In my few local runs it even seems the bulkwrite is faster than the insertMany on the initial creation.

Screenshot 2024-06-02 at 20 48 19

Btw, there is also a commit which adds a missing 'L' to the docs when using 'lbzip2', which I forgot in the other pr, sorry.

Regarding your question: "Is there a way to add this as a node dependency, so we can add it to the library??"

It seems the only way to do this would be to wrap the lbzip2 lib in a node package. If you think that would be worth the effort I might give it a try.

A few more questions:

What do you think about mentioning https://github.com/huggingface/Mongoku in the docs? It's very convenient to explore the data in the mongodb.

What do you think about mentioning/adding info regarding indexing?

It's seems dumpster-dip has the more recent code. Do you envision dumpster-dive to work the same way regarding eg. the way a local wtf can be used? I might port it then.

Anything else you think would be important for this project to do? Not sure how long I'll work with it but until then I'm happy to contribute.

spencermountain commented 3 months ago

hey cool!! thank you! Yeah, I trust you regarding the change to bulkWrite. I will test it this weekend, before doing a release. That's a terrific help.

Yeah, as you mentioned, it should be able to run over an existing table, and update it to the current one, without creating any duplicate rows. I haven't tested this, but assume it was just by the row _id. Happy for any help you can provide on this. Please let me know if you test it on other sizes of wikipedia, or other OSes. Mongo can run out of memory, or be weird sometimes.

Yep - I did some work on a personal project this summer using dumpster-dip, and pushed it ahead of this one. The projects seemed different-enough, although there is some overlap. I plan to maintain them both. dumpster-dip now has a wizard-thing via npx script, and maybe this library should too. Welcome to changes on either, or both.

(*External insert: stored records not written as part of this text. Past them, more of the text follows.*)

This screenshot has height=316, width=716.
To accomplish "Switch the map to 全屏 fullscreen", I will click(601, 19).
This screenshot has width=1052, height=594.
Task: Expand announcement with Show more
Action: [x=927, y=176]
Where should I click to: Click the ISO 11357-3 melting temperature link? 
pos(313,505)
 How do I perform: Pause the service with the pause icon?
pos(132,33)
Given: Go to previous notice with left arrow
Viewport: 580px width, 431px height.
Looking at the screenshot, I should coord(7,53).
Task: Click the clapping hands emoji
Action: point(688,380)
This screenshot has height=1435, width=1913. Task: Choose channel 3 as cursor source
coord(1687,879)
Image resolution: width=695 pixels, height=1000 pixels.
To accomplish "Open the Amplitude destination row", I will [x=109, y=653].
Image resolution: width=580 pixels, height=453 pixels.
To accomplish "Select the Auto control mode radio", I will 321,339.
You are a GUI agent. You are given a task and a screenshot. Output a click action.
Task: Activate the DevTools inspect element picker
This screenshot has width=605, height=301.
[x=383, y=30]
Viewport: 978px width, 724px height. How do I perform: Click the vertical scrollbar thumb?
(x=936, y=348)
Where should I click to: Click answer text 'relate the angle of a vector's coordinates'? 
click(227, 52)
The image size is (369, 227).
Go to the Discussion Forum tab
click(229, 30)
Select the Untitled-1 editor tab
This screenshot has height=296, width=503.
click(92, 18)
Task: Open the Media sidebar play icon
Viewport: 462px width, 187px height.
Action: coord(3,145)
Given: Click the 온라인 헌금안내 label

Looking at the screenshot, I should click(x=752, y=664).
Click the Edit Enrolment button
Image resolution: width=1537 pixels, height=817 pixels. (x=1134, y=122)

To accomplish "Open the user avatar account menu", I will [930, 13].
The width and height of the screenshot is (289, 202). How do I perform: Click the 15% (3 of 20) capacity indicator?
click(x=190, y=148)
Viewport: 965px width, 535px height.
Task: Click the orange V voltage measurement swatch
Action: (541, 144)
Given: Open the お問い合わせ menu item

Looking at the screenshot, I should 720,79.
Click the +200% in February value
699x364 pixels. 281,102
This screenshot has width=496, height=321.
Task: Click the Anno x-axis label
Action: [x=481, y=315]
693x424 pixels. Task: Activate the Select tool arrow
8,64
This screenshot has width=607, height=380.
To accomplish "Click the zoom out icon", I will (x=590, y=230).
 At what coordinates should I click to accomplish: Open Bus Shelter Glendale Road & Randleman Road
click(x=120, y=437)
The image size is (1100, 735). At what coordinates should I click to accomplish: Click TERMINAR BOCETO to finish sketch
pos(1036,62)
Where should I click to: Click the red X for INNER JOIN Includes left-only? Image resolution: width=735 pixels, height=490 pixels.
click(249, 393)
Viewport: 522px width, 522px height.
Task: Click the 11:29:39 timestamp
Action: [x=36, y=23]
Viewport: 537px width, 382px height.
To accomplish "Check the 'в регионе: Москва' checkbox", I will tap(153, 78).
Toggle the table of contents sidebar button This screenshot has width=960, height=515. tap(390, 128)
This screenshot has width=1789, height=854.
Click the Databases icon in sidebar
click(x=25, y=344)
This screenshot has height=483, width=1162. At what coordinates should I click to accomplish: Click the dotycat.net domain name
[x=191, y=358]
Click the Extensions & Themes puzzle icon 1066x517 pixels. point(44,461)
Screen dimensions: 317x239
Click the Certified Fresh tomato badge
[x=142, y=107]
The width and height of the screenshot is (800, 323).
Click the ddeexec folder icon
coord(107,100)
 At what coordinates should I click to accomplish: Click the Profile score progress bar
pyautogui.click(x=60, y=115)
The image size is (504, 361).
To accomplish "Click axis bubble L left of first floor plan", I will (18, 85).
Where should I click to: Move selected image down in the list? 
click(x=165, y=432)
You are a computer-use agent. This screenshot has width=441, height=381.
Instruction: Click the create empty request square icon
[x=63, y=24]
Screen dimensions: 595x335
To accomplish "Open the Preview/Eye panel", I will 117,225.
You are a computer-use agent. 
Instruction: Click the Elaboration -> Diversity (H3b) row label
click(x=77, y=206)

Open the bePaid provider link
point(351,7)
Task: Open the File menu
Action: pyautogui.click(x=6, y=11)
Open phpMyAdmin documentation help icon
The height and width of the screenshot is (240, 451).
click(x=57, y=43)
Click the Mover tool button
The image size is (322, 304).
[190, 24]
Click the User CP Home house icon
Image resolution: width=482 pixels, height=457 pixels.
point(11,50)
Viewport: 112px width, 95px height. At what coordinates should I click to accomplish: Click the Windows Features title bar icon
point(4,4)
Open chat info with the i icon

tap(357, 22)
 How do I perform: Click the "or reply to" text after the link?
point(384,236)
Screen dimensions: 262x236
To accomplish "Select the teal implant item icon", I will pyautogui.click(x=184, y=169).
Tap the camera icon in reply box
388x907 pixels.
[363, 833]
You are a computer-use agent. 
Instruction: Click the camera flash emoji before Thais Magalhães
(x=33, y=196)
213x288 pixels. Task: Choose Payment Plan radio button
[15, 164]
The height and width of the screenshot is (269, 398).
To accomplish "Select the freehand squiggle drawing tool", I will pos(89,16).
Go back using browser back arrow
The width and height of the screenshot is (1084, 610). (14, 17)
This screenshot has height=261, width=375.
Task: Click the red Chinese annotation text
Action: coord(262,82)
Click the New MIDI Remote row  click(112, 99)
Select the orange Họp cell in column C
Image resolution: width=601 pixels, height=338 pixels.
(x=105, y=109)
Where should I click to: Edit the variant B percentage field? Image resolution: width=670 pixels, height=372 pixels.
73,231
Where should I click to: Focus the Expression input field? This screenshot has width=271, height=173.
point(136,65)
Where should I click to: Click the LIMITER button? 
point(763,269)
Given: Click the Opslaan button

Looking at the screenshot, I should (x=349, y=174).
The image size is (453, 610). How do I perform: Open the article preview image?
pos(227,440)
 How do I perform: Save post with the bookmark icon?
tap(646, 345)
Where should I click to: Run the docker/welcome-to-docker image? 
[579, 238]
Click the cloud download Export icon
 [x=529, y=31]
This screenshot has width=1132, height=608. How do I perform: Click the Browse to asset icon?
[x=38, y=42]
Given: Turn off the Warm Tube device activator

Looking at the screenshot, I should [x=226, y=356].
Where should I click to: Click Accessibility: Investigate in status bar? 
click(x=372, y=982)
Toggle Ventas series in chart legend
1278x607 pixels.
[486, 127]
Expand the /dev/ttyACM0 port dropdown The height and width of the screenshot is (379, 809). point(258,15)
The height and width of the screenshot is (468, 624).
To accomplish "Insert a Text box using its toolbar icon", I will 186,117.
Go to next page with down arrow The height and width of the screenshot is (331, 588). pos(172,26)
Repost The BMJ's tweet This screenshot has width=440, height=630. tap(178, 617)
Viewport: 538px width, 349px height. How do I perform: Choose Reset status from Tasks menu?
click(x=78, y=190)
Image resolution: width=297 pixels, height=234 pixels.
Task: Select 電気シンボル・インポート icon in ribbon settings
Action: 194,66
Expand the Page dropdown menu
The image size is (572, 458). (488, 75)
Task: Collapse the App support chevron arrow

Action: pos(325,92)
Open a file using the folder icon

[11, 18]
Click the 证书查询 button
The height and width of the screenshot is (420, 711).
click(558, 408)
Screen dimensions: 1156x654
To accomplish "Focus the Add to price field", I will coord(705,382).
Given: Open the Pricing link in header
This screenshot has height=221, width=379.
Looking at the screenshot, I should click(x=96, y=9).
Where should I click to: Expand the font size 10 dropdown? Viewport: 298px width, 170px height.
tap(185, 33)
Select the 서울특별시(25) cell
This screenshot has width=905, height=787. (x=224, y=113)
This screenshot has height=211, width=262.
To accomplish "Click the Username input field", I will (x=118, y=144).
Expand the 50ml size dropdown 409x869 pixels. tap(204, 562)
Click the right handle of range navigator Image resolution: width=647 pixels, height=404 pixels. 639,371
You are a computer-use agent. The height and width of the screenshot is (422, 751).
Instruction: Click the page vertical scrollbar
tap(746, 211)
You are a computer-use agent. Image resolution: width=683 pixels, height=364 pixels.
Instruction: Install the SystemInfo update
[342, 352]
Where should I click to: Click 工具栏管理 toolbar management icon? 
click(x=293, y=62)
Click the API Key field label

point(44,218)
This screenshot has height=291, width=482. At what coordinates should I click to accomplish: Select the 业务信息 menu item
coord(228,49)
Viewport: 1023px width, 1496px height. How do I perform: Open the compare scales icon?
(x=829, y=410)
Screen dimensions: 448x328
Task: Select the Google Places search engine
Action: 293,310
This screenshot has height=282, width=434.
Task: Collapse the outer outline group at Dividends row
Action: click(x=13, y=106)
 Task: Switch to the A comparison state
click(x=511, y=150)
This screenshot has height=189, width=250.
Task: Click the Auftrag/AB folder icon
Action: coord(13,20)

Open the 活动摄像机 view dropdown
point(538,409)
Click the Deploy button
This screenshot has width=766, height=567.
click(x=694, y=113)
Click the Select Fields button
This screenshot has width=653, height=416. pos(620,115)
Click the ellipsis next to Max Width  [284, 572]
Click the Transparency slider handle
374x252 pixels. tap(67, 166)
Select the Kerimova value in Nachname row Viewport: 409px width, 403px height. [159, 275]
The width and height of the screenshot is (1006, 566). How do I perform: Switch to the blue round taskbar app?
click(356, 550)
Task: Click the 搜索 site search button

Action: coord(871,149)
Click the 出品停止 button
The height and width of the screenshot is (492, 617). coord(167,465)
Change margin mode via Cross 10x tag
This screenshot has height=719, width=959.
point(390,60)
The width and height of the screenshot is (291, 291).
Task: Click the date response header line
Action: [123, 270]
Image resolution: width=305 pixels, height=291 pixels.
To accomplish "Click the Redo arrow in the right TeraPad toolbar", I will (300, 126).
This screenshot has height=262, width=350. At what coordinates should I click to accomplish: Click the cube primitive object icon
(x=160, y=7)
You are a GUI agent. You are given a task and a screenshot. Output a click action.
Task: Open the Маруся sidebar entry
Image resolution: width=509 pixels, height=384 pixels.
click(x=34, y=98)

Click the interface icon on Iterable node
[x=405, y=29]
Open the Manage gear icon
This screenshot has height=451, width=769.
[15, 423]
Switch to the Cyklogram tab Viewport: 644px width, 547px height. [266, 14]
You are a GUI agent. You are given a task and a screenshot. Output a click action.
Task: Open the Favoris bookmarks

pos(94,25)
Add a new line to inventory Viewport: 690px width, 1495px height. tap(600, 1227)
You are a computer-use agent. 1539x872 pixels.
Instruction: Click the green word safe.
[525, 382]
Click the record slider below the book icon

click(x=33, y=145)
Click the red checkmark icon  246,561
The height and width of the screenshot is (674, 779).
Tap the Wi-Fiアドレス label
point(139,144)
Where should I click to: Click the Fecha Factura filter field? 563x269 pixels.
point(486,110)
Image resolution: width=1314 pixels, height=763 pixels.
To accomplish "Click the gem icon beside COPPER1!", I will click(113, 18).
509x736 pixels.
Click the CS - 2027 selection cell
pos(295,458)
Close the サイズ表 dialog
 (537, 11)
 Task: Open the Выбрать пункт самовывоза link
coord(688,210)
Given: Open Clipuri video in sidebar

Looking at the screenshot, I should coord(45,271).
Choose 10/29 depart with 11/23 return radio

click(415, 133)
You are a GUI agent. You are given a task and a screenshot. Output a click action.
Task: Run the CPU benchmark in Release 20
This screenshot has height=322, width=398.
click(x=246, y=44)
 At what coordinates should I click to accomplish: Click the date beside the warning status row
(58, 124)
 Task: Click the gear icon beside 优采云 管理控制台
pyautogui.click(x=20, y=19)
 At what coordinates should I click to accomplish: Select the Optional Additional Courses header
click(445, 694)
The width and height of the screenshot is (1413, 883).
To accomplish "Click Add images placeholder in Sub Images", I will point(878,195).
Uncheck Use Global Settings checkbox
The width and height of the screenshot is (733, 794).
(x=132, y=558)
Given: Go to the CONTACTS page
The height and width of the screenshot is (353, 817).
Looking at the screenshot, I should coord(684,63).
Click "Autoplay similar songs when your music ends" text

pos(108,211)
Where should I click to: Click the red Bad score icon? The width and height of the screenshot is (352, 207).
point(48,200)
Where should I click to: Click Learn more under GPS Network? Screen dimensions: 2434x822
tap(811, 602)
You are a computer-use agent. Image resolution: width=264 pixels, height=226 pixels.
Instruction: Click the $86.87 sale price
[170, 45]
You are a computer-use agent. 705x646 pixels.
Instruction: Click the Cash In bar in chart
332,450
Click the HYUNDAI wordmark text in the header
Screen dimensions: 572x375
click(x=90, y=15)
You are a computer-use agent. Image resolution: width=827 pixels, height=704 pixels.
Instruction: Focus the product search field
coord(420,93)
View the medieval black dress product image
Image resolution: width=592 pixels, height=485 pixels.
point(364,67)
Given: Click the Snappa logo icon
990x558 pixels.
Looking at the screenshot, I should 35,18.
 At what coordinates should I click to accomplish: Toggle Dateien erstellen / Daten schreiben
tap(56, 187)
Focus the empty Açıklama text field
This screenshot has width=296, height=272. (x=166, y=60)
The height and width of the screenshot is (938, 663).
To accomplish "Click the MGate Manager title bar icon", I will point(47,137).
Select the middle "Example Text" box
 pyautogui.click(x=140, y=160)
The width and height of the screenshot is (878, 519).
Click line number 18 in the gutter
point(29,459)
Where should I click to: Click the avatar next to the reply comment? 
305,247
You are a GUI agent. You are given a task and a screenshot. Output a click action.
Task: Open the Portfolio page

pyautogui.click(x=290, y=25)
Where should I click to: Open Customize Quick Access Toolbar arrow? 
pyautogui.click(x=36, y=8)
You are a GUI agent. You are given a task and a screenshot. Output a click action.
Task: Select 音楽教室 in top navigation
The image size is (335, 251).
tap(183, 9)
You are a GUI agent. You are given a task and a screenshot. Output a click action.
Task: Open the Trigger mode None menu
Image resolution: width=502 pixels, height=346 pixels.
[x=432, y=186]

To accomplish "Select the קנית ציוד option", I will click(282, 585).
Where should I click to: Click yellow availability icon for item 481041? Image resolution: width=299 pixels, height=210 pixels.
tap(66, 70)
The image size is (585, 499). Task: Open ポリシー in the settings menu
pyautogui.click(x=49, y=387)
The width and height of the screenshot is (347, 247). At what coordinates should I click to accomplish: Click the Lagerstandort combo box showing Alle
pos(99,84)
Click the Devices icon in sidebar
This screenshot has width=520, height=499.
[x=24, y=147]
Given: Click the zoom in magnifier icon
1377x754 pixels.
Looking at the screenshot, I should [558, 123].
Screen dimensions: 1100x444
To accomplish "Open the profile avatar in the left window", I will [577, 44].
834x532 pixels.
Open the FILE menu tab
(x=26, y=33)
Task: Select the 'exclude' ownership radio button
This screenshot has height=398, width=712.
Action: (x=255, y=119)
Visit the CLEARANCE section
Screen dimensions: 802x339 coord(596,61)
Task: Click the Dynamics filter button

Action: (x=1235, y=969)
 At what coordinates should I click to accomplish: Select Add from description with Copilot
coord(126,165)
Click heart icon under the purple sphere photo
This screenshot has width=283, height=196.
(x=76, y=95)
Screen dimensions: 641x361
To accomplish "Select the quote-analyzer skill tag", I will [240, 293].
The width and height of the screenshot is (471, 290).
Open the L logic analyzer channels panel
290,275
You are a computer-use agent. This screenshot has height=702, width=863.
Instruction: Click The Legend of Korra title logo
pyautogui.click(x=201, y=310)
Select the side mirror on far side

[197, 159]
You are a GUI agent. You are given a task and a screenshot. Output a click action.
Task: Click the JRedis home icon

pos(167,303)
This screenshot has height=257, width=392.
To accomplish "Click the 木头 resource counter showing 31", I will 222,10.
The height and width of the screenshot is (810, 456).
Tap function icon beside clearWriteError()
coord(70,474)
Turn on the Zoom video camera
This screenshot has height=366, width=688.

ya - if it's possible to get lbzip2 safely into npm via node-gyp, or anything else, that would be amazing. I've never done anything like that. It will need to be cross-platform, or have a clean fallback. What a neat idea. Please let me know if I can help, in any way.

cheers!

spencermountain commented 3 months ago

oh, and I didn't know about Mongoku - and I am far from an expert on indexing and the like. Any additions to the docs, or the wiki are very welcomed.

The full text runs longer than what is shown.